Francine Matias de Paula - A nossa estrutura é totalmente precária. O local de trabalho, os equipamentos. A gente faz o que pode com o que tem, mas com certeza poderia melhorar muito. A falta de equipamentos compromete muito o serviço porque há itens que não têm nem em Curitiba. A exemplo do aparelho que faz análise de substâncias. No caso de um incêndio, por exemplo, o aparelho nos diria se foi usado álcool ou gasolina. Mas o equipamento está quebrado há mais de cinco anos e todos os laudos que dependem dessa análise estão parados.
O Diário - É possível chegar ao assassino de Luiz Antônio Paolicchi pelo DNA?
Francine Matias de Paula - Não sei, teria que ver o caso como um todo. Se teve alguma amostra, se ele entrou em briga com alguém. Assim, poderia ter alguma amostra embaixo da unha.
O Diário - O criminoso sempre deixa pistas?
Francine Matias de Paula - A maioria sim. Digo que a maior diferença entre nós e o CSI não são nem os equipamentos, mas as histórias que eles contam. Quando um cara está devendo para um traficante, o sujeito dá dois tiros e vai embora. É coisa muito rápida, a não ser que alguém tenha visto... Porque a única coisa que você tem é um projétil dentro do corpo e, se não houver um meio de pegar a arma do autor para confrontar, você não tem nada. O que mais ajuda delegado hoje em dia é testemunha. A tecnologia nem sempre consegue pegar um criminoso. Se ele não deixar pistas, não tem como.
O Diário - Além do DNA, o que mais é possível analisar para se chegar ao criminoso?
Francine Matias de Paula - Nós temos uma situação adversa para trabalhar, com muitos populares em volta e sem isolamento adequado.
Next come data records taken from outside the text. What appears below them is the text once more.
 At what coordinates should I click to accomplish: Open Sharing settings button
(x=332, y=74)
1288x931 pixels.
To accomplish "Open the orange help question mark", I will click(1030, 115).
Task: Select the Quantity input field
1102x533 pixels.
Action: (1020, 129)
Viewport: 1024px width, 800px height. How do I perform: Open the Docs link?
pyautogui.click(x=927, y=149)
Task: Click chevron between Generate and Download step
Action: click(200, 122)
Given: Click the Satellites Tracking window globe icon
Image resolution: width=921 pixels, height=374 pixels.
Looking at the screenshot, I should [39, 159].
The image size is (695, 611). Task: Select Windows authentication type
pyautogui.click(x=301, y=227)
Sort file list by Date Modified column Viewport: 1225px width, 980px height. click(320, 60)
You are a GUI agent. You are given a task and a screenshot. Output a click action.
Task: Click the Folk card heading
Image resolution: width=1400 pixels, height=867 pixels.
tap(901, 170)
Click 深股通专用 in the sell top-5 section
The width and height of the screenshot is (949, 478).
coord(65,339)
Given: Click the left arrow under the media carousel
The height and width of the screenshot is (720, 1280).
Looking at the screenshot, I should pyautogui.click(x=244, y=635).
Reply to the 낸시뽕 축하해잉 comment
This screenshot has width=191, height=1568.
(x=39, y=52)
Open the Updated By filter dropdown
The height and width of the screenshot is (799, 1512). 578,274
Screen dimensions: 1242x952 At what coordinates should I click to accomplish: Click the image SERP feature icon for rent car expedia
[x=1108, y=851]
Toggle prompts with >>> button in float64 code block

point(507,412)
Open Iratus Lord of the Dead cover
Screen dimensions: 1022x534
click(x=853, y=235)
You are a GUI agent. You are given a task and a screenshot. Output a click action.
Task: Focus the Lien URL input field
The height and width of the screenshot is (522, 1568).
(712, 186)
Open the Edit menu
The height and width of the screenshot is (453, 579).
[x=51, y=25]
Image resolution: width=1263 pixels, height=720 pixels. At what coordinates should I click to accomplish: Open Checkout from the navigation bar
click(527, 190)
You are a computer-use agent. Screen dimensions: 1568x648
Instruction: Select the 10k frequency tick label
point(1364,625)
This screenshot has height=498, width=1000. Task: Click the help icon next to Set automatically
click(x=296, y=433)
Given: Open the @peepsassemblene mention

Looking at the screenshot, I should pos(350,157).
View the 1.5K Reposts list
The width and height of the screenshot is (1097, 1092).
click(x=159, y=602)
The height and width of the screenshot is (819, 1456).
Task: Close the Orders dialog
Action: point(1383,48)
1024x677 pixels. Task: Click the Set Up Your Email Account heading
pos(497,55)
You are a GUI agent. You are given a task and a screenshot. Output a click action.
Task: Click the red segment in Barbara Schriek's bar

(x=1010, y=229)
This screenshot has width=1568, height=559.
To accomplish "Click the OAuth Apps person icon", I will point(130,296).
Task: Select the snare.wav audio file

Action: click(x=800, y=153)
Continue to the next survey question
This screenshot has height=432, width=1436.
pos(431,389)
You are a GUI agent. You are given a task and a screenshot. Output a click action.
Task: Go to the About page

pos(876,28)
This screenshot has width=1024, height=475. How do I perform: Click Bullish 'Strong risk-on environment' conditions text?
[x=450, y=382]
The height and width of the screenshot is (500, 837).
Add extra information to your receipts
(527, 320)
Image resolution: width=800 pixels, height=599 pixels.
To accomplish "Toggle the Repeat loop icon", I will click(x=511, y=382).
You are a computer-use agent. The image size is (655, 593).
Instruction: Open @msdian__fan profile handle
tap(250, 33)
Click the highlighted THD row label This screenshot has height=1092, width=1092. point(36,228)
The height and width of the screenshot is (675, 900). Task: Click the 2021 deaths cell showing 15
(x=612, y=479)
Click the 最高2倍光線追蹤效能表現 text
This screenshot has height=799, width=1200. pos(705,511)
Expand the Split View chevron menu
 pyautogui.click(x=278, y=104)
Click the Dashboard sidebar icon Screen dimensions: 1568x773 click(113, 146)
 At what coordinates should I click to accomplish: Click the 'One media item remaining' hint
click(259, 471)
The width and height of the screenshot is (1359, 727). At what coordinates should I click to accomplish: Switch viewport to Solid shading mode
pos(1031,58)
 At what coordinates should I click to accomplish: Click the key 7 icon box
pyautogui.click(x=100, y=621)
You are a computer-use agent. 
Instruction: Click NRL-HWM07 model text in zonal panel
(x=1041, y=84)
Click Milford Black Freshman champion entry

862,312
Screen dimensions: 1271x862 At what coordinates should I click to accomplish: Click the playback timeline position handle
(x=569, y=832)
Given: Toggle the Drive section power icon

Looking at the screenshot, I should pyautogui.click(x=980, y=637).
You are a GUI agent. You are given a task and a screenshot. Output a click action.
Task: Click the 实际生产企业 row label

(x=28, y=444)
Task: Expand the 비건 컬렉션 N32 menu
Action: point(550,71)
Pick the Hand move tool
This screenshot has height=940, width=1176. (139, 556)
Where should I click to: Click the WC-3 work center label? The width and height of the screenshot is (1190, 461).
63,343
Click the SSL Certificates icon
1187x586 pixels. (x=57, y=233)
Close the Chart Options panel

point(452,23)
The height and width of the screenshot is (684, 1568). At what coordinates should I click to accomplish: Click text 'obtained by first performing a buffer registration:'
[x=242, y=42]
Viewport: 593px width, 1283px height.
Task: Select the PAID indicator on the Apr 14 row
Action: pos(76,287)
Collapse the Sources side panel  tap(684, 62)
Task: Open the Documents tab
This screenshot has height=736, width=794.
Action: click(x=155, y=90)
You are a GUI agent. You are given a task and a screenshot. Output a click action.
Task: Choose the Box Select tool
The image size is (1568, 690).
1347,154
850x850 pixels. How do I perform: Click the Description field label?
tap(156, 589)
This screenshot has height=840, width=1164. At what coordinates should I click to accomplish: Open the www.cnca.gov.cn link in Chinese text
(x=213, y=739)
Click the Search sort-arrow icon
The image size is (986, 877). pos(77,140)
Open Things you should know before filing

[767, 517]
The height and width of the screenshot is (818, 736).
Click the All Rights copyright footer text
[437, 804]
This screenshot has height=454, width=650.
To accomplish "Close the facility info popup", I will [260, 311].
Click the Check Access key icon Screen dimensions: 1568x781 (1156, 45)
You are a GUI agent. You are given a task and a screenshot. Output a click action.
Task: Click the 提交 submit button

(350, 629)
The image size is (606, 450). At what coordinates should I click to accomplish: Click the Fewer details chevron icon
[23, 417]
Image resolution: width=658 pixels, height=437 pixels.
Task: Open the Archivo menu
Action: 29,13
Então, às vezes o perito vê uma pegada no local do crime, mas não sabe se é do policial, do socorrista do Siate, do IML ou se é da própria perícia. É complicado para trabalhar e, se tivéssemos um pouco mais de estrutura no isolamento e ter certeza de que o tiver ali tem relação com o crime, talvez eu consiga trabalhar melhor, mas não é isso que acontece. O acidente de trânsito, por exemplo, é um dos locais mais ricos em evidências. Há marcas de frenagem e conseguimos definir exatamente onde aconteceu o choque entre os veículos, qual velocidade de cada um... Conseguimos fazer um laudo bem completo, com cálculo de velocidade e até indicar a pessoa que provocou o acidente. Em caso de incêndios, é possível determinar onde o fogo começou, se foi usado gasolina ou álcool. A partir desses detalhes, consegue-se dizer se o incêndio foi acidental ou se alguém pôs fogo ali.
O Diário - O que há de mais novo na identificação de criminosos?
Francine Matias de Paula - No Paraná, estamos bem defasados, mas o que sempre está em atualização é a genética. No Brasil, a área que está mais perto do que é feito em outros países é a genética forense.
O Diário - Como foi entrar pela primeira vez na cena de um crime?
Francine Matias de Paula - Sou perita há dois e foi diferente do que achei que seria. Imaginei que sofreria mais. Foi um caso de duplo homicídio em Londrina. Minha pressão caiu e tive que sair para pegar um ar. Depois, transcorreu normalmente. Eu vi aquela situação como um material de estudo. Você educa seu cérebro para lidar com aquilo de uma maneira mais profissional.